— SET EXERCISE —
Revise the rows from "Given: Click the" down to "Looking at the", replacing "password" with "passcode" and leaving everything else unchanged. Omit the pictures from your answer.

— MATERIAL SHOWN —
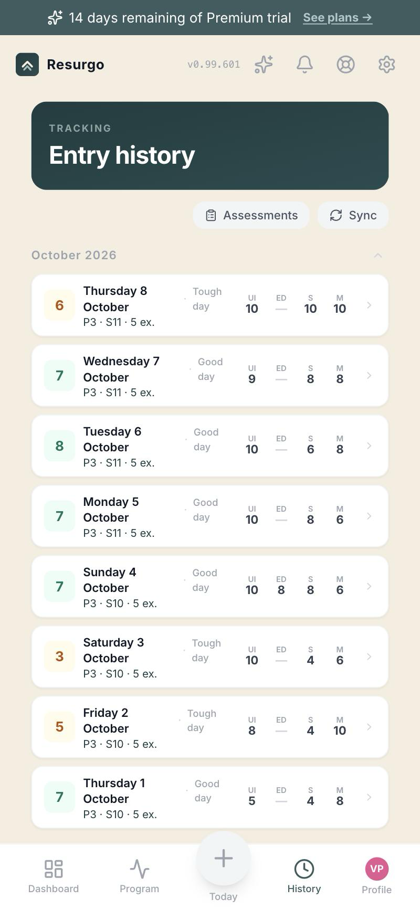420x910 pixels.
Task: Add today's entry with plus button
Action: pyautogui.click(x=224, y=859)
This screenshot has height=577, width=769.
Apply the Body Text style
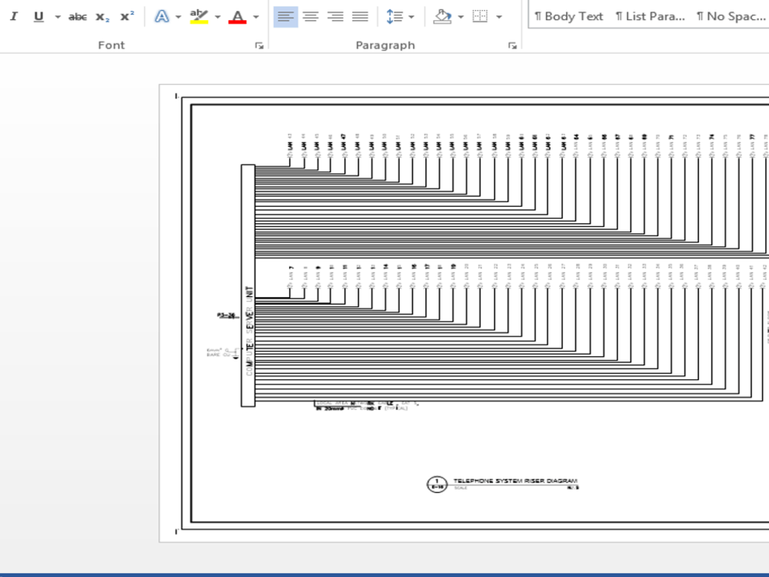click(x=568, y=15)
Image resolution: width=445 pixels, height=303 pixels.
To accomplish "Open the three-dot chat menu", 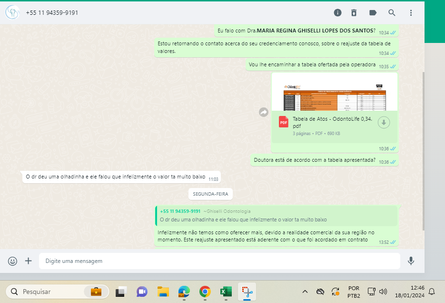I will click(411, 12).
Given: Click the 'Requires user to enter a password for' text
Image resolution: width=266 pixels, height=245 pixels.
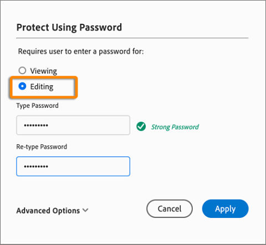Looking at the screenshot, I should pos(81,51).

...

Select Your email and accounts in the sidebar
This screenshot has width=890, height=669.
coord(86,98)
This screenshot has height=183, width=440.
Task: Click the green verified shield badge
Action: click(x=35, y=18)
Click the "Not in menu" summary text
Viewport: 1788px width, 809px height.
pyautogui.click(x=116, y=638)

— SOLUTION TO THE EXERCISE —
Given: Click the 'Requires user to enter a passcode for' text
Image resolution: width=266 pixels, height=245 pixels.
Looking at the screenshot, I should pos(81,51).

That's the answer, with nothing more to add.